→ Passage
So, I’m trying to come to terms with that right now. Honestly, its not a bad situation to be in. It’s a good one; I am able to live my life and just need to know that my decisions are my own. (Hence the meme below…)

31461222

It’s a good week. Stressful, yes, but definitely good. I have great “big-picture” things ahead: the last two months of undergrad with friends, a whole lot of options for post-graduation, the prospect of a new apartment / place, and so on. So many reasons to be happy!  

Just a little list to show…

1. Life is never boring. There will always be something new popping up (whether its a good challenge or a particularly tough one — you could be better for it).

2. You make your own opportunities. (Well, in the experience of being who I am and growing up how I did, I’ve been lucky enough to be in a position where I can make this statement. But I digress, and will avoid making this political.)

3. I now have two beautiful teacups, from which I can consume whatever new teas I would like: Black Winter Spice (from this really tiny tea store off of the Royal Mile in Edinburgh), Earl Grey out of the limited edition 2012 tin, Cranberry Blood Orange, or Pomegranate Green.

photo(2)

Teacup #1 from Camden Stables Market

And the other one…..

photo(1)

Teacup #2 from antiques vendor in Notting Hill

4. My room always has a ton of sunshine coming in the window.

5. Pete’s Cafe exists (Italian omelet, anyone? That just happened a few hours ago…)

6. Good health. Seriously. This is one we all take for granted. 

7. Amazing friends

8. The Irish cheddar, English clotted cream, scones, and jam that are currently in my fridge. (Thank you, Myers of Keswick. Thank you).

9. The fact that my burn is pretty much healed! Translation: No more pain and…(drumroll please)…. I can go to the gym again FINALLY.

10. Snapchat. I don’t really need to explain this one. 

Anyway. Gotta run. Friends are coming over for some tea!

Tales from Tooley Street

15 Mar

Happy Spring Break from across the pond!

I am currently sitting at my old kitchen table, in my old flat, while my friend cooks dinner for the two of us and I blog.

photo (6)

The lovely inside

As you may have guessed — I’m in London at the moment staying the apartment I lived in this summer, and I am the happiest camper imaginable. The two girls (well, now three) I stayed with and I became friends, and they are so wonderfully putting me up for the week while I visit. Even as I sleep on the couch now, it feels more like a home than my own apartment back at school does. This feeling most likely stems from my emotional attachment — I was living on my own in a foreign country and had to make it a home.

I know I’ve mentioned having lived abroad for a short while before, and to make a long story short: I took a course in June with Fordham, and then stayed through the summer so I could work on a small freelance team for BBC Travel (BBC Americas-Worldwide) and cover the Olympics. In order to stay for two months past the Fordham program, I had to find a place to live — and luckily landed myself in the flat I am writing from — just South of the Thames, and a few blocks from Tower Bridge. It’s a beautiful little flat — with three bedrooms, and an open style living room – kitchen that lights up so brightly during the day. I am so happy to be back it’s unreal.

I got off a train from Edinburgh yesterday around 2:50PM GMT, and I could have kissed the walls of Kings Cross Station, but I feared looking even more like a crazy American than I already did with the ridiculous smile I was carting around. My friends — the two girls I lived with who attend Kings College — picked me up from London Bridge, and could probably attest to said smile. And since then, I have consumed a lot of tea and eaten a lot of food.

→ Data section

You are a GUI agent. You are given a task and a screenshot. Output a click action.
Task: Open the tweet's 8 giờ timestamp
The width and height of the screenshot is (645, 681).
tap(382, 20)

→ Instructions
1) Edit the blog post's stretch from "9. The fact" through "across the pond!", changing "gym" to "pool".
2) Using the blog post, mark each statement yes or no and quote the words that decide it: (a) The writer's room gets a lot of sunshine. (b) The writer arrived in London by train from Edinburgh. (c) The London flat has two bedrooms.
3) Extend the blog post about the return to London beyond its last sentence.

→ In response
1)
9. The fact that my burn is pretty much healed! Translation: No more pain and…(drumroll please)…. I can go to the pool again FINALLY.

10. Snapchat. I don’t really need to explain this one. 

Anyway. Gotta run. Friends are coming over for some tea!

Tales from Tooley Street

15 Mar

Happy Spring Break from across the pond!

2)
(a) Yes: "My room always has a ton of sunshine coming in the window."
(b) Yes: "I got off a train from Edinburgh yesterday around 2:50PM GMT"
(c) No: "with three bedrooms"

3)
Yesterday we just caught up for a short while, and then I went for a walk along the Thames between Tower Bridge and London Bridge — my favorite place in the world. And today, I met one of the women on my freelance team for breakfast in Islington, and then moved quickly to Camden, where in the summer I spent a lot of time. I also finally bought myself a nice, vintage looking tea cup that I have been wanting (I’d post a picture, but that requires unwrapping it).

And after that, I went to Holborn, where I walked to Twinings tea shop and bought myself three types of tea — including loose leaf Earl Grey in a special “2012” tin (keeping it forever). They added a tea tasting bar in the back, so I also tried three more types of white and green tea while I was at it. For the record — I did not dislike any of the greens or whites this time!

It was a necessary stop. Not only had I made the plan of going about a week before I got here so I could fill up on some teas, but I also started feeling a little panicky — which is not an OK feeling to have when I’m trying to get away and relax. At breakfast, the woman who was on my freelance team with me, asked me about my post-grad plans, to which I responded the usual “not sure yet…”. This is the woman who told me about a company called BUNAC, which helps grads get visas to intern in other countries. And ever since then, it’s been sitting in the back of my head for a really long time.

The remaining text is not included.